Taxes Taxes taxes

Well, election day has come and gone in California, and the people have spoken. They want to take the fiscal mistakes of the past and pawn them off on the taxpayers of the future, they want to politically reward a governor who was elected on an idiotic promise--one he faithfully upheld to his credit--but that helped exacerbate the fiscal mistakes of the past, and they want to keep allowing a small minority in the state legislature to hijack the budget every year in the name of "no more taxes."

That's right. Proposition 56 failed and Propositions 57 and 58 both sailed through.

So what does this mean? It means it's time for a rant.

Liberals can talk about the way the right has poisoned the debate in this country, from Nixon's "Southern Strategy" of thinly veiled racism to gay-bashing to anti-abortion rhetoric, but the real damage--the worst damage, I will argue--they've done to society is in the right's destruction of the social contract by demonizing taxation by appealing to the selfish side of people.

The social contract--remember that? The little idea that in a society, by binding together and pooling resources we can accomplish huge tasks that none of us can handle on our own? The idea that we as a society are judged by how we treat the least among us (a concept lost on the religious right, I might add)? You know what fuels that contract, what turns it from mere rhetoric into action? Taxes.

Taxes are the dues we pay in order to have an advanced society. They're not theft, and yet that is exactly how the right has portrayed them for years. You want to know why our highway system is crumbling? Why we don't have reasonable security at our nation's ports and airports? Why our border is so porous? Why our schools are falling down around our childrens' ears? It's because we have allowed the right to demonize the idea of taxation to the point where anyone who mentions a tax hike of any sort is unelectable, because even those of us who don't earn enough to pay any appreciable sort of taxes won't vote to increase them on those who will pay them.

And the problem is related to how the left has allowed the right to frame the debate.

Someone tell me what defines the "middle class" in this country. What income range is it? Because I'll be damned if I know. And that's the problem--nobody knows. Too many people assume they're in the middle class, and the upper class is playing us for fools as a result.

You want to know how to argue for tax increases in this country? Put a hard number on it. John Kerry--now that he's presumptively the nominee--ought to go on the campaign trail and tell voters this.

If you make over $150,000 a year, then you have a responsibility to pay a little more in taxes than you do right now.
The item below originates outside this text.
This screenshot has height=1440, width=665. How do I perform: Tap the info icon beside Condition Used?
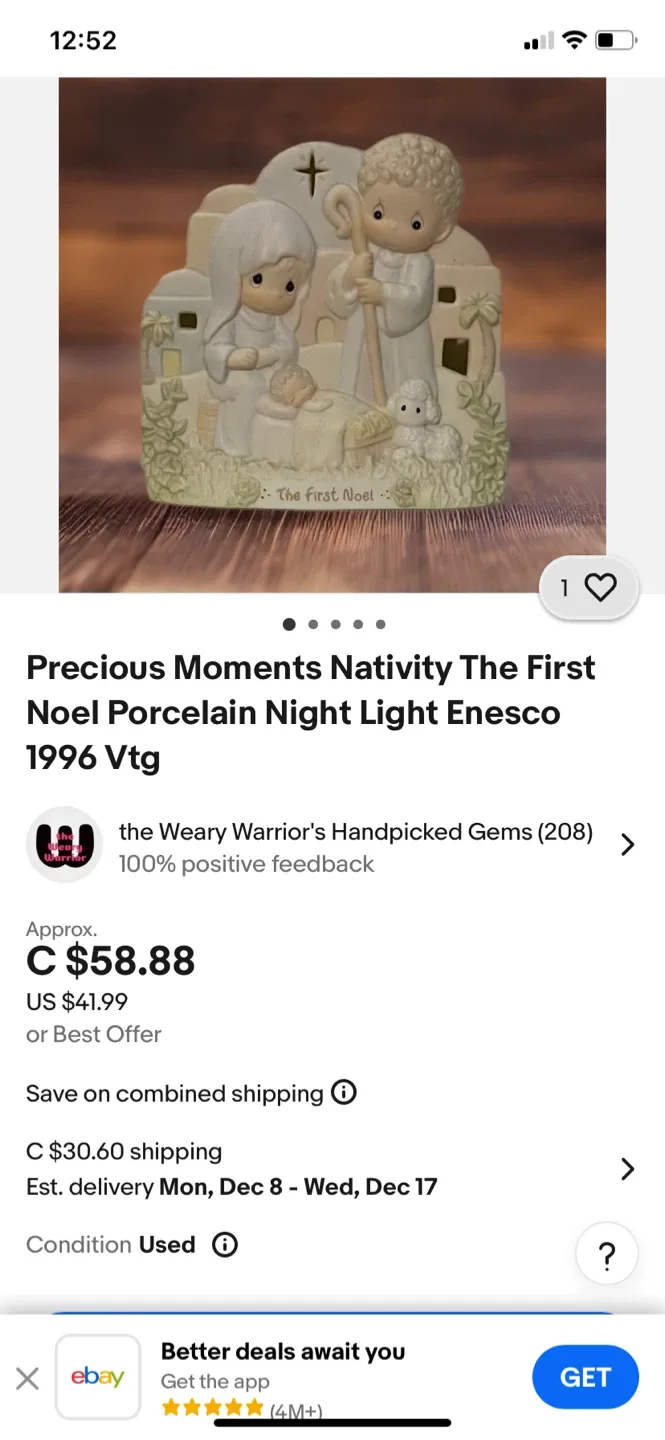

We've got a huge deficit, and we've got more bills coming due, and quite frankly, the folks making less than you are can't pay any more because they've been hit harder by the current economic crunch that's been worsened by those tax breaks George Bush gave you. So you've got to pony up. If you don't make $150,000 a year, your taxes won't go up. Don't worry.
If you're a corporation, you're going to be taxed on your receipts--none of this hiding profits offshore crap anymore. I'll lower the rate you have to pay, but you're going to pay it on a bigger number. You make money here, so you're going to pay taxes here.

Will we be accused of class warfare? Sure. Is that a bad thing? Only if we allow the right to define what the classes are. Last year, 50% of wage earners in the US made less than $26,000.00. Look at that number closely. How many of those people think they got a tax break from George Bush? And why do they believe it? Could it be because our own politicians are too busy playing the same word game as their "opponents" are?

So enough with this mamby-pamby bullshit. Frame the debate. Put a hard number on the tax issue and tell people below it they don't need to worry and those above it they can either contribute to something larger than themselves and pay the dues that our society needs to function, or they can vote for someone else. Most of them were planning to do that anyway.